The most common use of ‘POINT-IN-TIME’ is for a revised earnings report. If your as_of was for the date of the original earnings report or any date up to the revision date you would receive data for the initial values reported, if your as_of was the day of the revision or any date after that then you would receive the revised data.
However, with the advent of datasets created using Machine Learning, POINT-IN-TIME has become more prevalent. It is not unusual for a Provider of an ML dataset to ‘retrain’ their model and ‘recalculate their history’. In this circumstance, most traders/quants would want to know the be able to test with the original data that was available at the time of the trade and only use the modified data when THEY want to.
Any POINT-IN-TIME datasets will be labeled clearly as such in the dataset description in liberator.datasets().

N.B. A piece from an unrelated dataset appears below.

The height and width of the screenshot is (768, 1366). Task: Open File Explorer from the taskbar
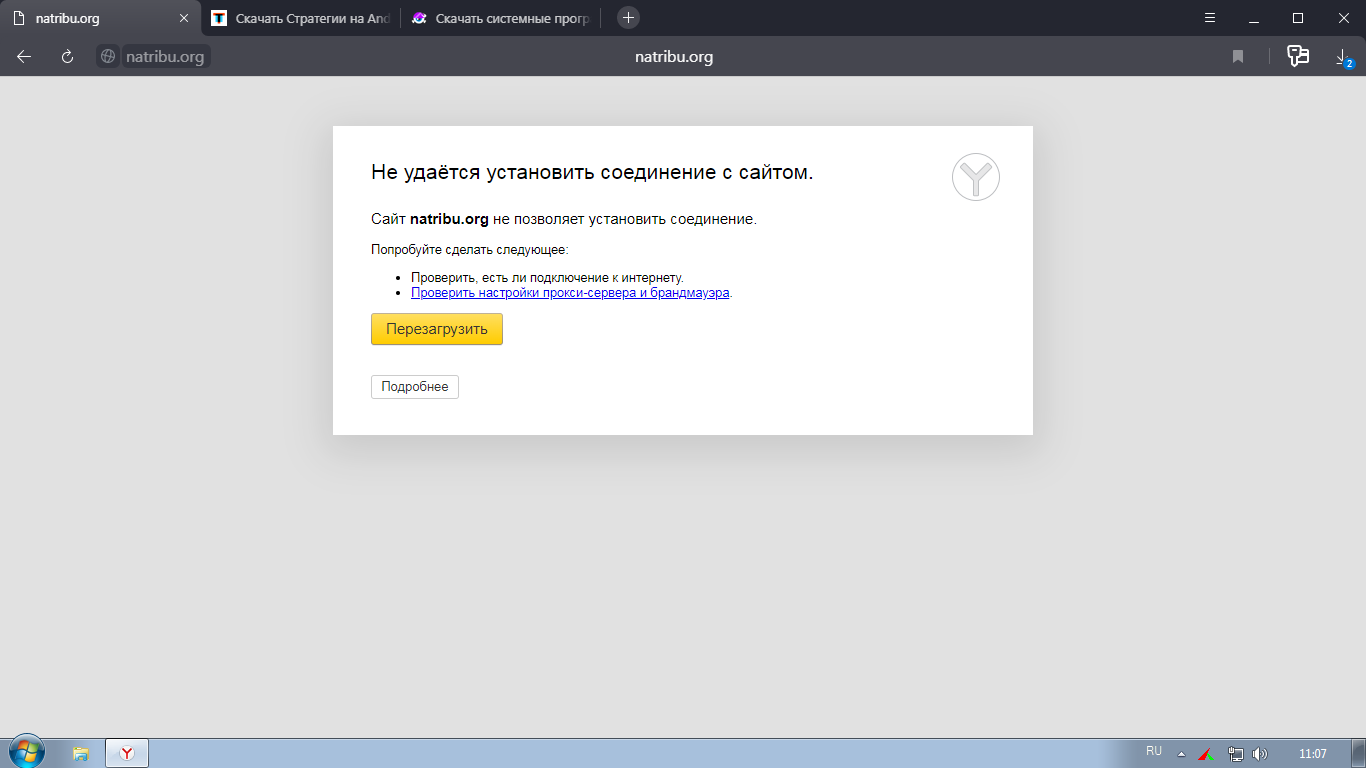tap(81, 753)
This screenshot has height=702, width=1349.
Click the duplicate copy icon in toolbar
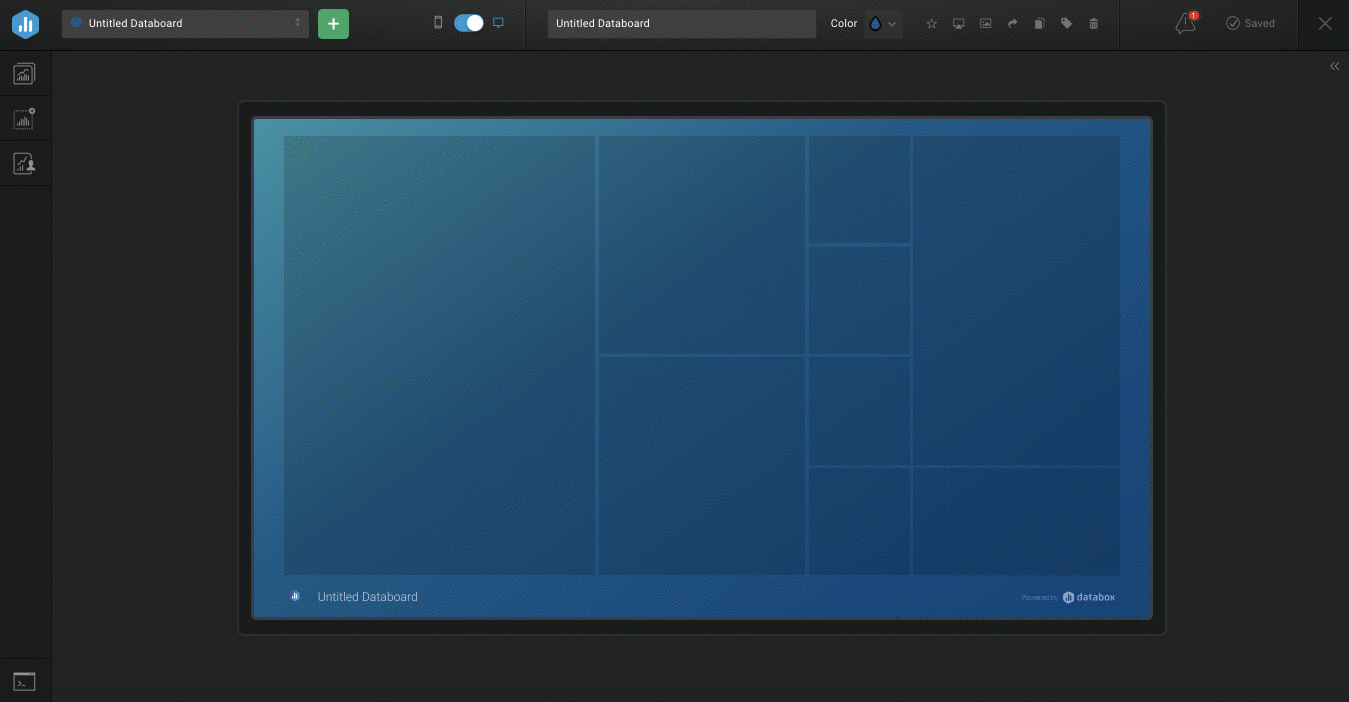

Source of Point-In-Time Data Problems
Point-In-Time data problems exist because most databases are designed to show the most current information. This fails our quantitative data science discipline because we may need to know what the numbers were at all along the timeline so that we do not allow forward-looking survivorship bias into our data analysis.
For example, if one were to check in with the Securities and Exchange Commission (SEC) to see the last 5 years of Earnings for a given company you will receive a report that has that information. However, the earnings for the last 4 years may have been restated and republished due to accounting errors, misclassifications, regulatory scrutiny, valuation errors, or even fraud. This is perfect if you want to know the values at the current time what these values are. At the point-in-time that the previous years were originally submitted (prior to restatement) these numbers may have differed.
A thoughtful data scientist or quantitative researcher will want to see the numbers as originally reported and any modifications to those numbers with correct timestamps for when those numbers were modified.
Another example is any portfolio index. Take the Standard & Poors(™) S&P500 index. Over time the constituents of this index change. Companies are removed and new members are added over time based upon the analysts at S&P. Usually stocks are removed because they are the subject of a merger, or they are no longer performing well financially, Therefore if you do quantitive analysis based on today’s list of stocks in the S&P500 you most certainly have some degree of survivorship bias in the analysis. The astute analyst will want to know the exact makeup of the index and all changes to the index over the time of the data analysis.